Jennifer Morris, who was among the worried parents who rushed to get their kids, appeared slightly dazed and said she was at work when her 14-year-old son sent a text message about the shooting, stunning her. 

“He said, ‘I’m OK, please come get me.’ That was probably 20 minutes after it happened,” Morris said. “It’s like a bad dream. I don’t know how you get the kids through this. This isn’t something you’re trained for as a parent.”

Gov. Eric Holcomb, who was returning from a trip to Europe on Friday, issued a statement saying he and other state leaders were getting updates about the situation and that 100 state police officers had been made available to work with local law enforcement.

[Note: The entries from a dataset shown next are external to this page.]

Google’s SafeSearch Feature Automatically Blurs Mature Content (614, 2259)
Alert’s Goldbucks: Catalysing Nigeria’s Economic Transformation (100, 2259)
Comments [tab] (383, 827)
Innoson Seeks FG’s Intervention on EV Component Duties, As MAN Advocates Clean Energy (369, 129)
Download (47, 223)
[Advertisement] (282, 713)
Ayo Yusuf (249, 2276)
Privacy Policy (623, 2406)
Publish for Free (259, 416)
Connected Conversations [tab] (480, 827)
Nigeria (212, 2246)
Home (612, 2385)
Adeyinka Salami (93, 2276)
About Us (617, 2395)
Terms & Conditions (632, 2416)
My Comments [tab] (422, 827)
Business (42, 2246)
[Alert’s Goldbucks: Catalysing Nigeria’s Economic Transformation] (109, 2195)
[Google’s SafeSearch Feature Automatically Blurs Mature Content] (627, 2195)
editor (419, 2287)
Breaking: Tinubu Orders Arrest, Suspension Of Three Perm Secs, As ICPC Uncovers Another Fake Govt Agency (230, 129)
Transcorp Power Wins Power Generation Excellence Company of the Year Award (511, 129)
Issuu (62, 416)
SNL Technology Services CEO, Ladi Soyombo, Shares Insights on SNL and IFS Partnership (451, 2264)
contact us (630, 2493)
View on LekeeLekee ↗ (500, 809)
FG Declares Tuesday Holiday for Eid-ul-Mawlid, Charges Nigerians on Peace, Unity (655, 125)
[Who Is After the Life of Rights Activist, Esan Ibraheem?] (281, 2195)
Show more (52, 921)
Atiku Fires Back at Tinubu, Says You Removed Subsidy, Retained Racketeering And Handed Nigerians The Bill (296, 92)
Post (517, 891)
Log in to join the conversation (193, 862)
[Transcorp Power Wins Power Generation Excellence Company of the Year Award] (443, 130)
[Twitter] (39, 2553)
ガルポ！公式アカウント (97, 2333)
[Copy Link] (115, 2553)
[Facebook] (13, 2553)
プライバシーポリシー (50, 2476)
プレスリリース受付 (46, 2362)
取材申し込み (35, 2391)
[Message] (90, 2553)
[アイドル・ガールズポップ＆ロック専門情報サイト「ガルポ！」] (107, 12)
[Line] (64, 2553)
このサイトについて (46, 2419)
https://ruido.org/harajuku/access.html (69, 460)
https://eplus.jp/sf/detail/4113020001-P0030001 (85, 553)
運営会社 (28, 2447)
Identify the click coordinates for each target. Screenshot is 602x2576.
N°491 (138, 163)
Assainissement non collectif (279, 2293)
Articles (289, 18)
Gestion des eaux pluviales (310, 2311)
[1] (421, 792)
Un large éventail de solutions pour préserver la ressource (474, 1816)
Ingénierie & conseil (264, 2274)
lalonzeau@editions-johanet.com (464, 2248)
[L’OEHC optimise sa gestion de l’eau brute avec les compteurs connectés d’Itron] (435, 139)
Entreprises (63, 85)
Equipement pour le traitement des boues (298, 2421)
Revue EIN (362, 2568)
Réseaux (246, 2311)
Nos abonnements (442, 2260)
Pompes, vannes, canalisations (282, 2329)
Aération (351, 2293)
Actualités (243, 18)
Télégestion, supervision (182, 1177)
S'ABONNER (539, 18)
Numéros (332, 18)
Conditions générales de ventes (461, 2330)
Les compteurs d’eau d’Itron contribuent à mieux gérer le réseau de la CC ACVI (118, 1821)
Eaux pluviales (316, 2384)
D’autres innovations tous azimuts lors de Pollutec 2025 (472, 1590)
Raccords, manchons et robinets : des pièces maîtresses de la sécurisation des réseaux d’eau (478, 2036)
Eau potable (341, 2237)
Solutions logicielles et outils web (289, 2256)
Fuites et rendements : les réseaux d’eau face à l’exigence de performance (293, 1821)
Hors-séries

“Our thoughts are with all those affected by this horrible situation,” Holcomb said.

Noblesville, which is about 20 miles (32 kilometers) northeast of Indianapolis, is home to about 50,000 people. The middle school has about 1,300 students from grades 6-8. The school’s academic year was scheduled to end next Friday.

Indiana’s Senate Democrats issued a statement in response to Friday’s school shooting expressing their condolences to the victims and calling for steps to prevent such shootings, including restrictions on guns.